• [Prompt]: Without the pictures, extract every line from the start of the material to the line containing "The height and", both ends included.

━━ Information given ━━

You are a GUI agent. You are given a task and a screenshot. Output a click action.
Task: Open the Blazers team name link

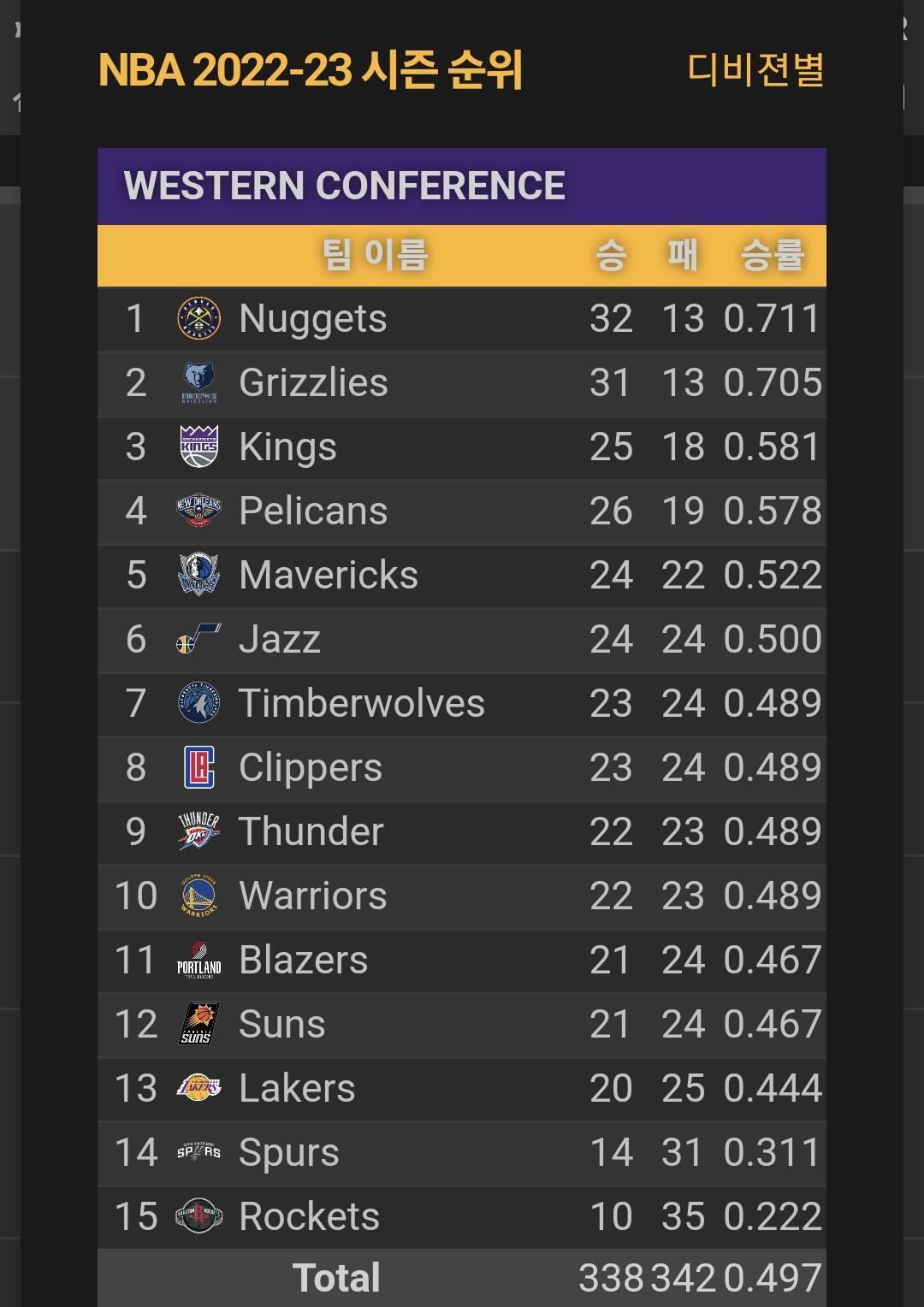click(303, 960)
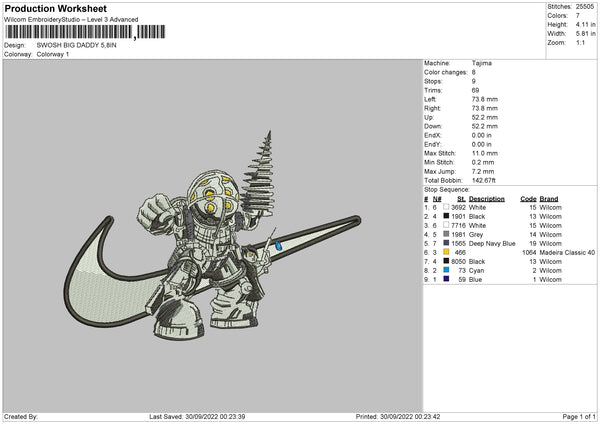Select the Deep Navy Blue swatch
The width and height of the screenshot is (600, 424).
446,242
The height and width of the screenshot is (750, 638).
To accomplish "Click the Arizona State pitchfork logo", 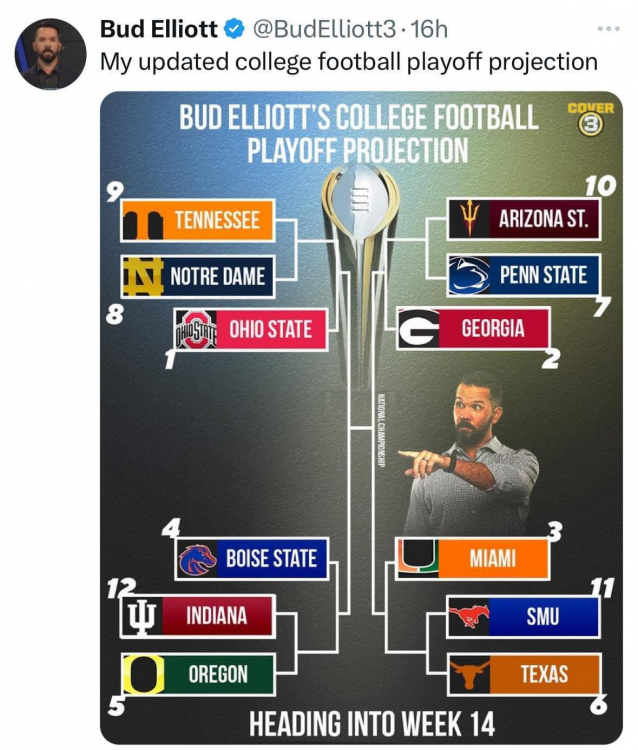I will [x=467, y=219].
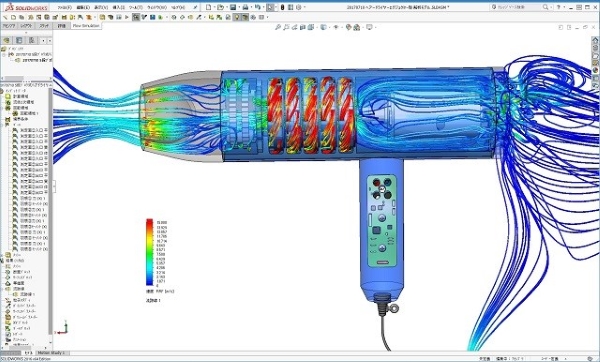Click the monitor view settings icon in view toolbar

pyautogui.click(x=369, y=27)
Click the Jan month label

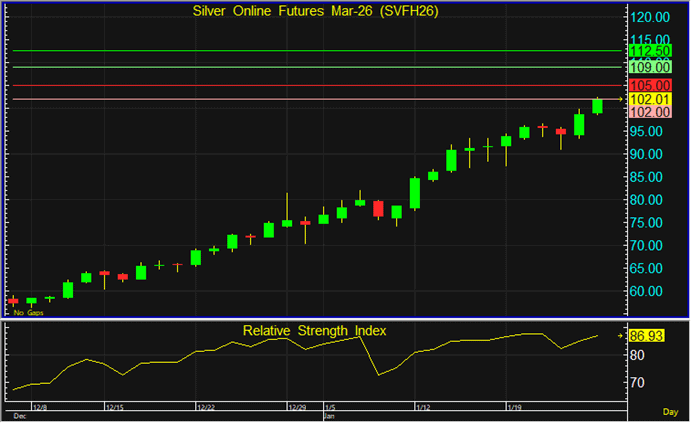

━━━

• [Exercise result]:
You are a GUI agent. You are given a task and a screenshot. Output a click action.
Task: Open the Blazers team name link

click(303, 960)
Select the Deep Navy Blue swatch
The width and height of the screenshot is (600, 424).
446,242
The height and width of the screenshot is (750, 638).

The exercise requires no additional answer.